Il secondo periodo segna l’evoluzione del tifo ospite. Una coreografia con cartoncini bianco e rossi viene alzata, accompagnata da una torcia che non offre il massimo della visibilità ai convenuti. La gente rumoreggia e non gradisce: non sa che sarà la prima di una lunga serie. Pure i pochi carabinieri presenti fanno spallucce, assicurandosi giusto che la situazione sia tranquilla. Così dovrebbe sempre essere. Anzi, il servizio d’ordine, se così lo possiamo chiamare, è anche di troppo. Torce poco popolari, come sempre, a parte, il pubblico sembra apprezzare, come sempre, la goliardia proposta dal gruppo ospite, il quale non fa fatica ad arricchire la propria trasferta grazie ad un guest-star d’eccezione: un signore di una certa età di Varese che prima si becca qualche coretto simpatico (“Sei vecchio e non scopi più”, ancora mi viene da ridere a pensarci), salvo poi essere ammesso trionfalmente in mezzo al gruppo degli ultras. I ragazzi di Pergine fanno a gara per immortalarsi col divo della serata. La situazione favorisce il mio incontro con gli Ultras Perzen e la Vecchia Guardia: invitato a riprendere il mito varesino, comincio a fare una bella chiacchierata un po’ con tutti i ragazzi, scoprendo che, coi miei articoli, a Pergine e dintorni vanto una popolarità simile a quella di Nicola Nucci ai tempi di Supertifo (chi v’ho ritirato fuori…). Scherzi a parte, tra una chiacchiera ed una birra, mi rendo conto di come la mia simpatia spontanea sin dal primo incontro non sia nata da fattori casuali. Un altro po’ e non ci rendiamo neanche conto che è iniziato il terzo ed ultimo periodo, ed io e i ragazzi al bar ci perdiamo quasi 5 minuti di incontro. Poco male, riprendo la mia postazione ancora più motivato. Purtroppo la guest star si è eclissata, ma l’allegria resta alta e il tifo senza pecca alcuna.
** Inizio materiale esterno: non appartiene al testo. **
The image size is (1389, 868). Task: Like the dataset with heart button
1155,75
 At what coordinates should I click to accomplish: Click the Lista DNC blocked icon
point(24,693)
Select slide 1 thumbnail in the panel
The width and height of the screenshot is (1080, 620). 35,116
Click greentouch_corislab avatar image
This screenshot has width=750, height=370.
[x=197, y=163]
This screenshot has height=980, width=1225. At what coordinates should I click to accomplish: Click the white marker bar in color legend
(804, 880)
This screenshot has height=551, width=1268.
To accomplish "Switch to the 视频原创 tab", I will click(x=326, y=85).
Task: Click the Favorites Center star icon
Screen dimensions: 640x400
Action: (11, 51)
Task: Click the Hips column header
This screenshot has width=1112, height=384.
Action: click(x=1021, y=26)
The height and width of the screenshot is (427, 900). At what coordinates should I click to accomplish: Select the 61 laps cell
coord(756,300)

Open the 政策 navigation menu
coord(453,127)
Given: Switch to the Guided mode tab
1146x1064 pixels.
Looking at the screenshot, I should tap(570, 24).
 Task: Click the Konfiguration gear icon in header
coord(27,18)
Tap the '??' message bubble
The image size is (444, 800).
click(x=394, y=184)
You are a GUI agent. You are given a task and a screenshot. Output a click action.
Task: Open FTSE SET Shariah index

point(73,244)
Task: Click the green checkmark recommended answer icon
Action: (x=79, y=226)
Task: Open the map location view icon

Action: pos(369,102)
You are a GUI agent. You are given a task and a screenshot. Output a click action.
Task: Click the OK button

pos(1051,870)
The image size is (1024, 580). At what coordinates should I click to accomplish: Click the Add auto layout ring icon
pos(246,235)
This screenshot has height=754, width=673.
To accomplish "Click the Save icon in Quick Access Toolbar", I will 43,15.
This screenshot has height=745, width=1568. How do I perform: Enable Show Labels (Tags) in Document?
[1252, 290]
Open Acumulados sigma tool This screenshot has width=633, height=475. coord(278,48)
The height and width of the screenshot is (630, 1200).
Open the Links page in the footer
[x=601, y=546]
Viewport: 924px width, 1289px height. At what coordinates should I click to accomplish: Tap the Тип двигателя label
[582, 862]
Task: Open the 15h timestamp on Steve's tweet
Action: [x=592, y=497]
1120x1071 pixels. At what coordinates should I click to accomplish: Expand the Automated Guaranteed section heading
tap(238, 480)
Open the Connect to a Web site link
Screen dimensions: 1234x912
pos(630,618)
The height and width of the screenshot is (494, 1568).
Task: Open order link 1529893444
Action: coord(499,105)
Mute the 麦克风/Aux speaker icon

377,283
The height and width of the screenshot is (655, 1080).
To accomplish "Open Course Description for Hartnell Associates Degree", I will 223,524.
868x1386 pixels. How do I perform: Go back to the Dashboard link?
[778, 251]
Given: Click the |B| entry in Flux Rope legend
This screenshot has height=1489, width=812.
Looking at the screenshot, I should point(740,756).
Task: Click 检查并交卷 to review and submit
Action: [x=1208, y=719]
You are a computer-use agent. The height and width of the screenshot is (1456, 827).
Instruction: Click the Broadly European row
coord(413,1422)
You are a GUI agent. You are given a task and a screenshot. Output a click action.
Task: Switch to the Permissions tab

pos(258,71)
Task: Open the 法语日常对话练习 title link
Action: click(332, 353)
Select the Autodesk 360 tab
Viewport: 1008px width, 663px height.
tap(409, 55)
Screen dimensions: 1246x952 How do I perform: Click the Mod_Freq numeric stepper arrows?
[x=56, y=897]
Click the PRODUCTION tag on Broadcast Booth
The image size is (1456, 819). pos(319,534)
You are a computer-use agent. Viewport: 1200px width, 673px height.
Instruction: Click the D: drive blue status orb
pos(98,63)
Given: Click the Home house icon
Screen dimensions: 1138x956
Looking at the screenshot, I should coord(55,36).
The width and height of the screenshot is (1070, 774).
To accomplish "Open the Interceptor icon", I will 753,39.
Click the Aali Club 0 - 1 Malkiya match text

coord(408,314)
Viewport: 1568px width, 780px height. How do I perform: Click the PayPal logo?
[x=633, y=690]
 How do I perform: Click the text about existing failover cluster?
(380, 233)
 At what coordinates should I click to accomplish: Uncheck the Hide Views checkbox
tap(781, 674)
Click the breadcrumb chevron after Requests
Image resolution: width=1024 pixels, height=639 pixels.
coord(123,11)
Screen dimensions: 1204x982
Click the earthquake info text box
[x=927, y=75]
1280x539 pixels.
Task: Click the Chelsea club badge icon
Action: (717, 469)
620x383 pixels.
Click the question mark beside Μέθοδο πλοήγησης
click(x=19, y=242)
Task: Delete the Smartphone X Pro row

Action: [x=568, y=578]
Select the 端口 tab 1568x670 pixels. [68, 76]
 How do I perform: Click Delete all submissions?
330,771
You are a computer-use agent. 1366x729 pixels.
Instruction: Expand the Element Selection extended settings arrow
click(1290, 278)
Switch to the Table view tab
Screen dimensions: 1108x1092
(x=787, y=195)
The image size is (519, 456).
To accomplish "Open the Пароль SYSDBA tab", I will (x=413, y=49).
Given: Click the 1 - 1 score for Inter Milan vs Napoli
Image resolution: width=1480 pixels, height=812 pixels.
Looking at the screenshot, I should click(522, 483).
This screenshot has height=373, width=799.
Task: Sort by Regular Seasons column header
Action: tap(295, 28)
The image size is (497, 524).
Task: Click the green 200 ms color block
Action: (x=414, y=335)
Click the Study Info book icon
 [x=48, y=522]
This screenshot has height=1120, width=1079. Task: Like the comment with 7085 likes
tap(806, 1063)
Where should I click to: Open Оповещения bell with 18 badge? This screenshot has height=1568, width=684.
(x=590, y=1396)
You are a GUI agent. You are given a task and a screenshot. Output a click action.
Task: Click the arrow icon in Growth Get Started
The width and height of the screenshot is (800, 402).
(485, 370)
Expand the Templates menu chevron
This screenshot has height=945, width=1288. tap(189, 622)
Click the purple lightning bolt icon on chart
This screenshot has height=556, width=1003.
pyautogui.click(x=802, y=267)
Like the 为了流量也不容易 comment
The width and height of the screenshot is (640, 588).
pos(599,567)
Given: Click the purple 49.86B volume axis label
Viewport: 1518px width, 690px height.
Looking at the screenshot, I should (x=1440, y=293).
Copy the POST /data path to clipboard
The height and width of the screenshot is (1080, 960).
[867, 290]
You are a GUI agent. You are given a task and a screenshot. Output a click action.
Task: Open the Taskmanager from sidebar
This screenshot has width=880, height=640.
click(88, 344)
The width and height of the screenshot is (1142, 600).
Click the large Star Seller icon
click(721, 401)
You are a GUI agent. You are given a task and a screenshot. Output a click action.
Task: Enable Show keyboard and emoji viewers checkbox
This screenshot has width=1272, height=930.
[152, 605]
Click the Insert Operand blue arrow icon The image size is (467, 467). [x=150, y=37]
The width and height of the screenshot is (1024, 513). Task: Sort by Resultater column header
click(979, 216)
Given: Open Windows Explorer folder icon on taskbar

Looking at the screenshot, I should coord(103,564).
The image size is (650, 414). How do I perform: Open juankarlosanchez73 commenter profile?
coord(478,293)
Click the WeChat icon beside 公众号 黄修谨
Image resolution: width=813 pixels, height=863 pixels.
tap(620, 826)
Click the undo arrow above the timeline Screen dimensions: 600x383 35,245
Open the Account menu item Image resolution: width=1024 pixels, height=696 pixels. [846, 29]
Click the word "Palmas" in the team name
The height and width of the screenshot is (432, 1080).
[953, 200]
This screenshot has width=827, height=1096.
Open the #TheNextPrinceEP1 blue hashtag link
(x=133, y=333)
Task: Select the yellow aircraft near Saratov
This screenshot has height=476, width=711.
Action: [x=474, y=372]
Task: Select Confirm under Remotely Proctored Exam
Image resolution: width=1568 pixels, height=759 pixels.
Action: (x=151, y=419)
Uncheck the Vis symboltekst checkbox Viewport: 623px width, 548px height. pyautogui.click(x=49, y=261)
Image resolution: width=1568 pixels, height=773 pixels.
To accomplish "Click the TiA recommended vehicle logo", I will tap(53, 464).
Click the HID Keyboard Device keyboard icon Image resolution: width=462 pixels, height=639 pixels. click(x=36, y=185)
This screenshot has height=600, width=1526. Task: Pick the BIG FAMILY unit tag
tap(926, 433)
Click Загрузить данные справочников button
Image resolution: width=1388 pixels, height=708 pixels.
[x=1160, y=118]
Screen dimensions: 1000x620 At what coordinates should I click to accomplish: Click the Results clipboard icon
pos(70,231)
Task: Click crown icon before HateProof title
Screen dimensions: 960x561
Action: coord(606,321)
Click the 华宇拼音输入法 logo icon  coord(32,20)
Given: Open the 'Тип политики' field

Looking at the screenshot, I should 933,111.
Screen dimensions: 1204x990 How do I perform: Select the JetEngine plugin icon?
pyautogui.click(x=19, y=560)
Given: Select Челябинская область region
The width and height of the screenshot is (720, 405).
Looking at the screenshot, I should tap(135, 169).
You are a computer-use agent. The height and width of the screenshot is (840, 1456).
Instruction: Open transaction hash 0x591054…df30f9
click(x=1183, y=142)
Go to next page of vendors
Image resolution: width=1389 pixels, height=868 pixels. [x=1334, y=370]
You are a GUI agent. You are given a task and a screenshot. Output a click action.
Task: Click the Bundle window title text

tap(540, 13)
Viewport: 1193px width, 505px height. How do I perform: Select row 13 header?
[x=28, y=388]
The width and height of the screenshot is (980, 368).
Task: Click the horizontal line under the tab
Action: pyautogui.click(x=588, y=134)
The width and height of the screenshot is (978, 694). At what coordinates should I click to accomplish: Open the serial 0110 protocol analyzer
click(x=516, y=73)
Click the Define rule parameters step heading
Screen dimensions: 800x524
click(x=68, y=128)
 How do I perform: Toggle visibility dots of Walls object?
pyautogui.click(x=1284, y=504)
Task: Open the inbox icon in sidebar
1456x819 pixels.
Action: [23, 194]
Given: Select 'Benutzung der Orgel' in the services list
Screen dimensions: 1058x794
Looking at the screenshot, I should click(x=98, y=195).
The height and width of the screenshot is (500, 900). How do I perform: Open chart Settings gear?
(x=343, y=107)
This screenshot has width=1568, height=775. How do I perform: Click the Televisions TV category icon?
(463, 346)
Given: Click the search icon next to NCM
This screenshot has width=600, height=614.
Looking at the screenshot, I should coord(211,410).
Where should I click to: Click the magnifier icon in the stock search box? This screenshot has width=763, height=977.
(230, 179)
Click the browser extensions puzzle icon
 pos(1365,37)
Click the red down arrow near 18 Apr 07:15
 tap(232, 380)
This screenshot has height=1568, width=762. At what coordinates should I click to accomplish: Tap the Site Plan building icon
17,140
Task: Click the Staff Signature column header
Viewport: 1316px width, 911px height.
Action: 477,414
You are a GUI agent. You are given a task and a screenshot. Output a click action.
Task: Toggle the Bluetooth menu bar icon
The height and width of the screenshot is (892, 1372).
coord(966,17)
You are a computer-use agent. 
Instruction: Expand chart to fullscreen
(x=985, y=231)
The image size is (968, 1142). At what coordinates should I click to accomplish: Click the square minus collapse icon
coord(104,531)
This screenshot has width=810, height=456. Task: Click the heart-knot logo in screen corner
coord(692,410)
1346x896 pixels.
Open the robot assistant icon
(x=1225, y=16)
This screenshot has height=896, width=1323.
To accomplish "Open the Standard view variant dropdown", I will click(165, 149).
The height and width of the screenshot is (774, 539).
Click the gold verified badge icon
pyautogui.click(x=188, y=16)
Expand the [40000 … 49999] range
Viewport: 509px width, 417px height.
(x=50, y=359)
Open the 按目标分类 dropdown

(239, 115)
Tra l’altro la partita inizia persino a diventare avvincente: il Pergine va sul 3-1, ma quasi subito Varese accorcia sul 3-2. Diventa una lotta serrata, e persino lo scarno pubblico locale inizia a partecipare con dei semplici “Varese Varese”. Qualche colpo scorretto comincia a volare, la rissa si sfiora a più riprese ma non arriva. Gli ultimi minuti tengono col fiato sospeso i tifosi trentini, che alla fine possono però esultare. Finisce con un giocatore di Varese a terra e un po’ di nervosismo ma, al termine di ciò, la squadra ospite si lascia andare ad una bella esultanza sotto al settore dei propri tifosi. Un’ultima torcia accesa, uno dei ragazzi che a petto nudo scivola sul ghiaccio tra le ovazioni della folla, e ci si può preparare per tornare a casa. Non prima, però, di un’ultima chiacchierata con i ragazzi di Pergine, che ho avuto per la prima volta il piacere di conoscere. Poi, chissà, qualche incrocio ai play-off o qualche circostanza fortunata. Nella vita non si sa mai.